======== Task data

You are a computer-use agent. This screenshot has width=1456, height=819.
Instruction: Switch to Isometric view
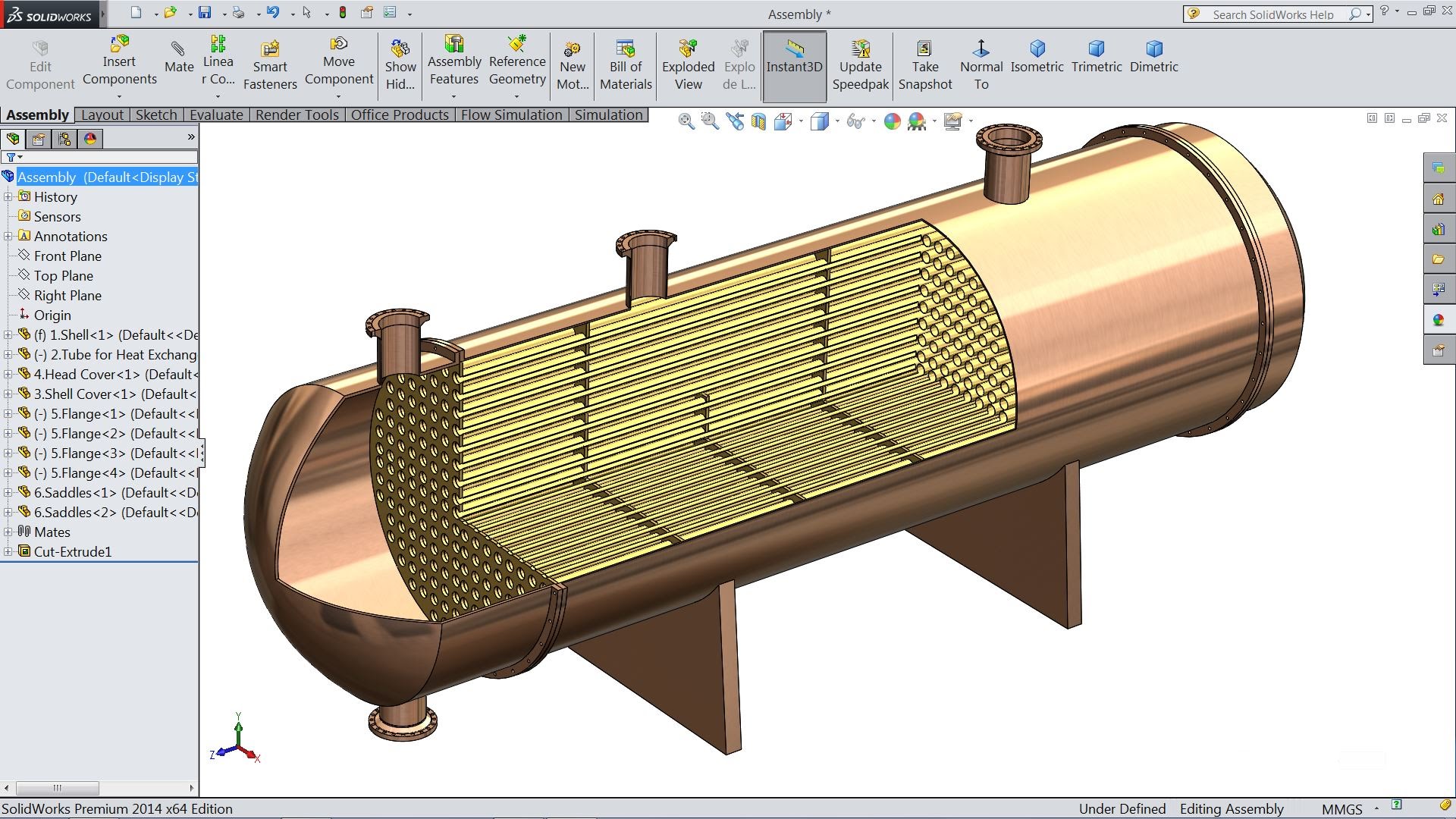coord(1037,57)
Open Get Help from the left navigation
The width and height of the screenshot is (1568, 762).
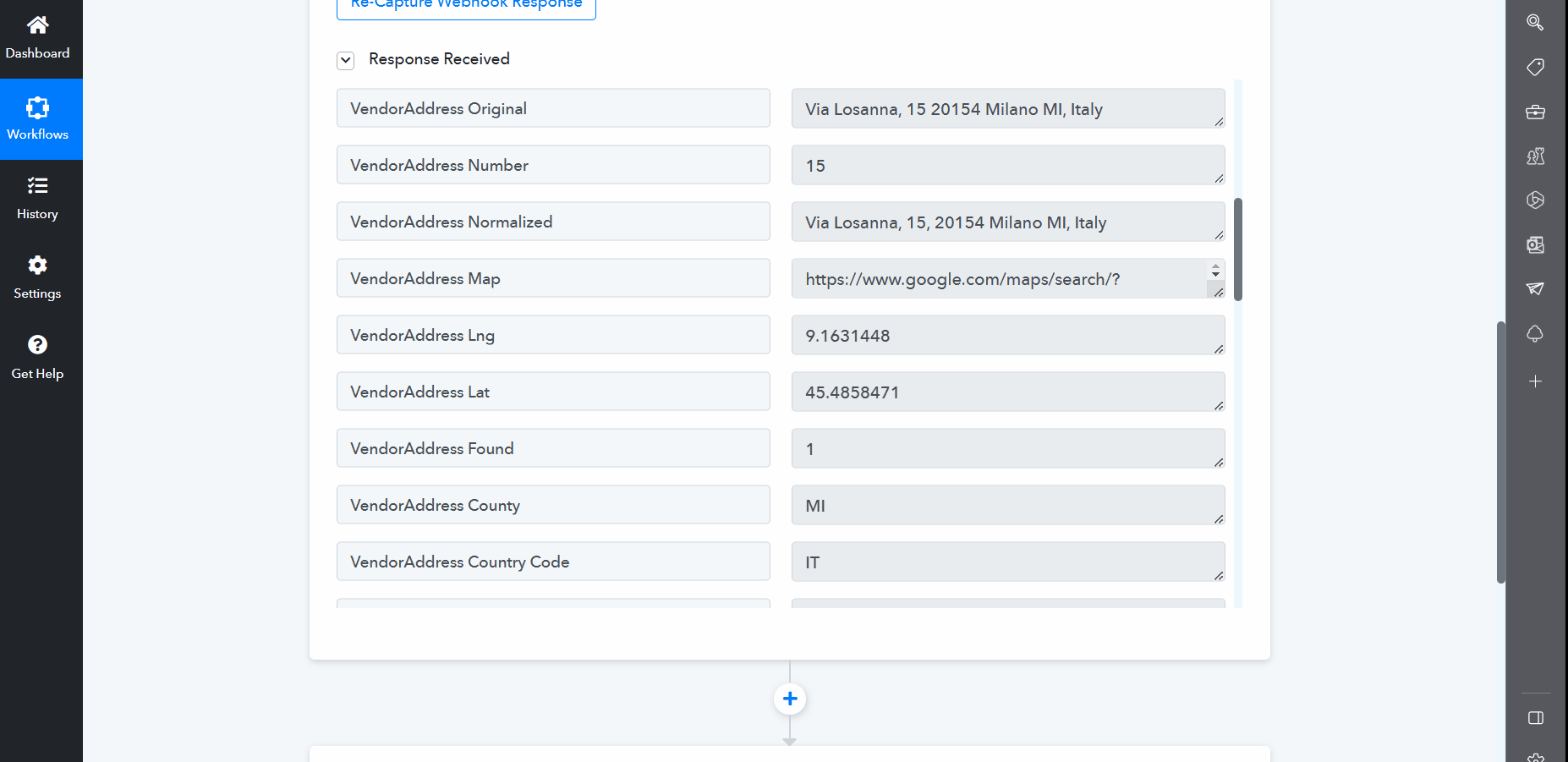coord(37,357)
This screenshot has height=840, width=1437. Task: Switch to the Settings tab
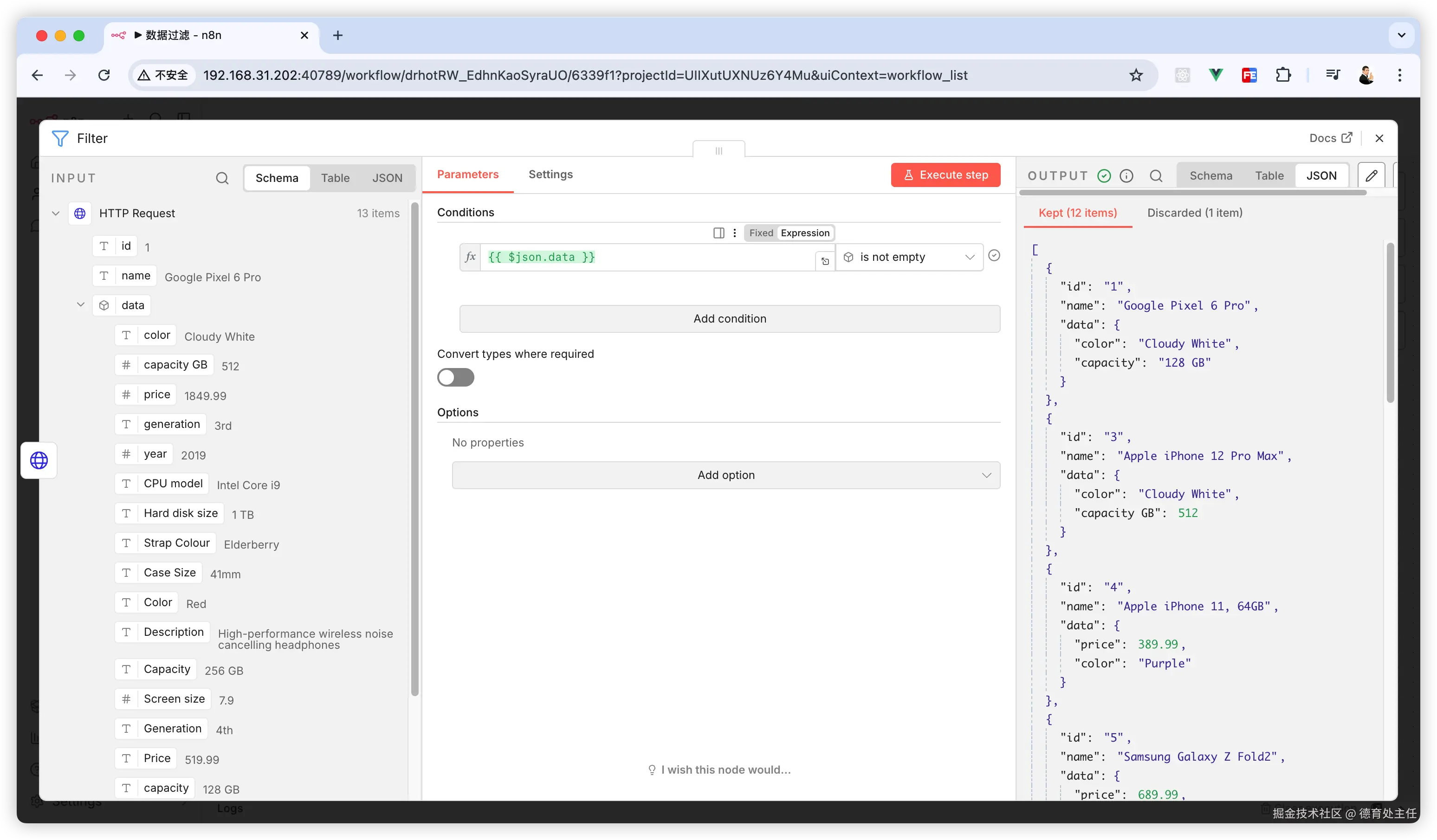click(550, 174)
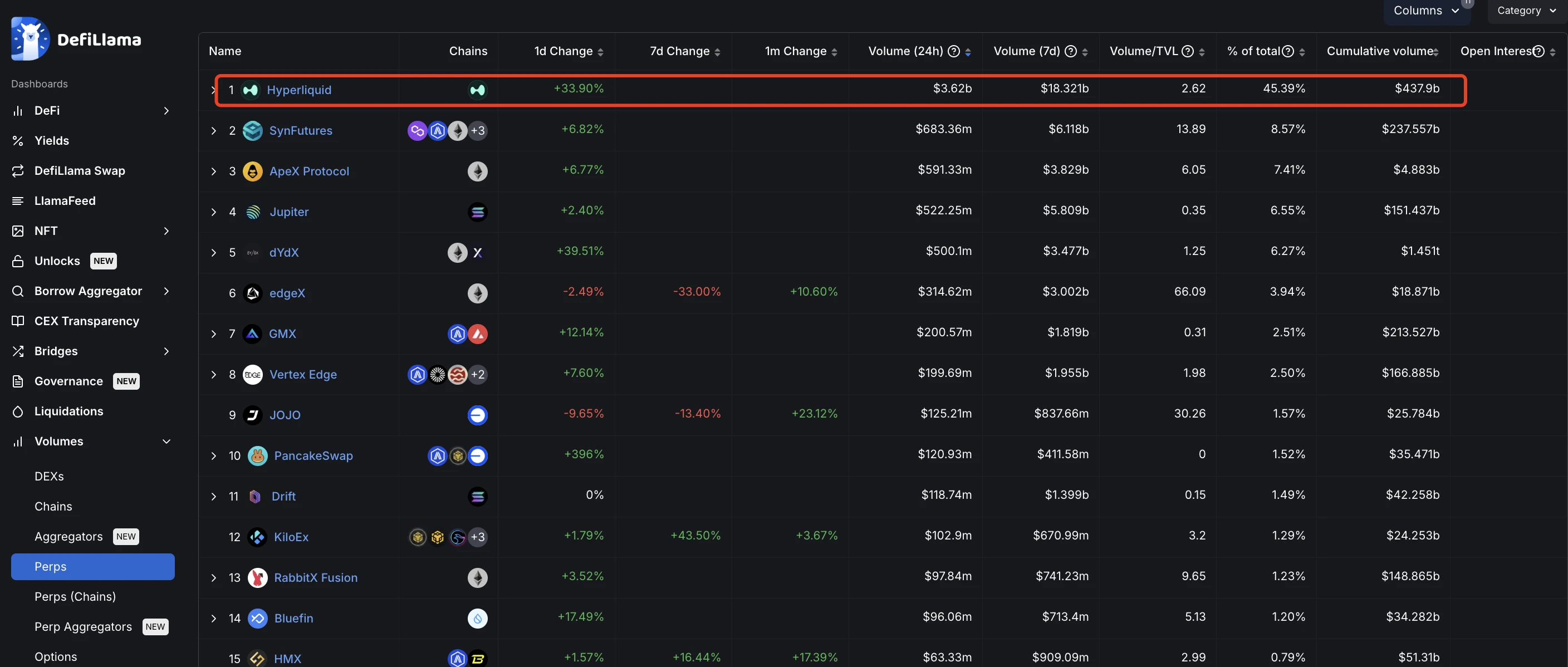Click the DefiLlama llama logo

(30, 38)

================

### Exercise description
Except for the pictures, write the data out exactly.

### Solution to the exercise
You are a computer-use agent. This screenshot has width=1456, height=819.
Instruction: Switch to Isometric view
coord(1037,57)
Open Get Help from the left navigation
The width and height of the screenshot is (1568, 762).
coord(37,357)
This screenshot has height=840, width=1437. Task: Switch to the Settings tab
click(550, 174)
Click the DefiLlama llama logo

(30, 38)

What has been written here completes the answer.